Llórame en la lluvia el pequeño asesinato de mi hijastra que es
mi madre. Entonces su calavera duerme con un lobo hecho de
telarañas en mitad del desierto, pero la reina está asilada en
los ojos. De las borras del antiguo salto viene la depredación y
la dicha: estrujada desnudez viviendo lo que de muerte sabes
hasta alcanzar el hambre carnicera, cantadora. ¿Desierto en
hueco? ¿Thebaida en palabras, sumergida con palabras hacia el
jardín anterior a la palabra y su fuego descendente?
Nombro las promesas del misterio. Así, locamente remonto las
selvas de esta voz que labra voces en la alianza de la herida y
el trueno. Son los disfraces arrancados a las tenues quemaduras
del infierno por pudor. Lo que derramas es cuchillo. Hilos de
apariencia sobre un sortilegio alumbran desde abajo.

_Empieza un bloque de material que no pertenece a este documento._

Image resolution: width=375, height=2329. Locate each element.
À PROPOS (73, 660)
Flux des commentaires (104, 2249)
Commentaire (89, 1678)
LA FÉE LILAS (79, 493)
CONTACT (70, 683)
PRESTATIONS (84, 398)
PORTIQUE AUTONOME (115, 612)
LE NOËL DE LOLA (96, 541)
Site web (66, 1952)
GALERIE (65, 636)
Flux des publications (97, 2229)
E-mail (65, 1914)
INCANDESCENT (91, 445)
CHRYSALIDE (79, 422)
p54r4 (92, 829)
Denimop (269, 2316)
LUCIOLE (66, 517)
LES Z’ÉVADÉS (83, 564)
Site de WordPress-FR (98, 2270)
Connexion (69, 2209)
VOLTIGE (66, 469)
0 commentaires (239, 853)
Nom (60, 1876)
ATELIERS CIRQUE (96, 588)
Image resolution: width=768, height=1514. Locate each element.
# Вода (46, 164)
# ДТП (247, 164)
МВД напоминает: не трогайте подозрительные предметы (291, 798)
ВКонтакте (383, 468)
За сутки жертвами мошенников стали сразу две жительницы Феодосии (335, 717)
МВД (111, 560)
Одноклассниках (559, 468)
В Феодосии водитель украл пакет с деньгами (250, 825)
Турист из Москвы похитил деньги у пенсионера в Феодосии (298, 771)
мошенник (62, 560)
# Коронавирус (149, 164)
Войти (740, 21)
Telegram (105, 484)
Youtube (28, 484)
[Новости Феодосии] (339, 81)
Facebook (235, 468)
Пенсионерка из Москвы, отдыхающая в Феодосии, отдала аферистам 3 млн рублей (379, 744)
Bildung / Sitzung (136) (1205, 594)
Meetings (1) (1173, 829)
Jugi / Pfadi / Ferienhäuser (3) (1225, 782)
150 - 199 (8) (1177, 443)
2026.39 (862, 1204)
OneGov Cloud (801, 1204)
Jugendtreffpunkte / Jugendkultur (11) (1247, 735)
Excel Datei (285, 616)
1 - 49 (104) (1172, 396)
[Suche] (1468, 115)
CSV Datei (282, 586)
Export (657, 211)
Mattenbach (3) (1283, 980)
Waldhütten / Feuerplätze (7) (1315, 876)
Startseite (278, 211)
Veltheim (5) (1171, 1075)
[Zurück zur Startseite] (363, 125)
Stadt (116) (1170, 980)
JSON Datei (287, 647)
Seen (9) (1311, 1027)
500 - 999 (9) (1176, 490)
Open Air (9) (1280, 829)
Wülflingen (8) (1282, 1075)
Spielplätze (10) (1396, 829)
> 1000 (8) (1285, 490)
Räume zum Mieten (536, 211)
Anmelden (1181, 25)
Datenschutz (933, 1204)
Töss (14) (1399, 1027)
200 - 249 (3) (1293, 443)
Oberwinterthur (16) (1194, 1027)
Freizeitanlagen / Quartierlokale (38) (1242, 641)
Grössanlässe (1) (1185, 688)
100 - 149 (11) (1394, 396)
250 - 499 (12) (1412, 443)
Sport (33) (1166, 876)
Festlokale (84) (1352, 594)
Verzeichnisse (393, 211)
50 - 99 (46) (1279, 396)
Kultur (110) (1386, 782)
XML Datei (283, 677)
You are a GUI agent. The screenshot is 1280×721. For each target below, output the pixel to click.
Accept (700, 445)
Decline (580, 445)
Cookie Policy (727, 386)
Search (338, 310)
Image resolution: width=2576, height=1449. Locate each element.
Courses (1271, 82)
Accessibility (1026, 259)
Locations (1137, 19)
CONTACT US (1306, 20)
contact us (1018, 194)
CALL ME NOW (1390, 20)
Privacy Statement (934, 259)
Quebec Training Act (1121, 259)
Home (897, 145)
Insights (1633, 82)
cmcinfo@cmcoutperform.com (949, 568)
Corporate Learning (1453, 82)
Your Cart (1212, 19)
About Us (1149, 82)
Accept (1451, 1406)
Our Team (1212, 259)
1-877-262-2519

¿Serás transfigurada a la obediencia en el fondo del iris
imantado de una tigra? Díganme el murmullo escandaloso que
hierve bajo la mordedura de la arena.
Hablamos de Babel antes de la confusión y las pestes. Hablamos
de los ríos separados (al fin) por el viento venerable. Hablamos
de una lúcida criatura nacida de su caliente sed en enigma.
Hablamos de un dios blasfemo que anida en las cortezas de razón.
Hablamos de lo visible, es decir el absorto, el inmundo, el
implacable. Pero no, él no escribió en alabastro estas palabras.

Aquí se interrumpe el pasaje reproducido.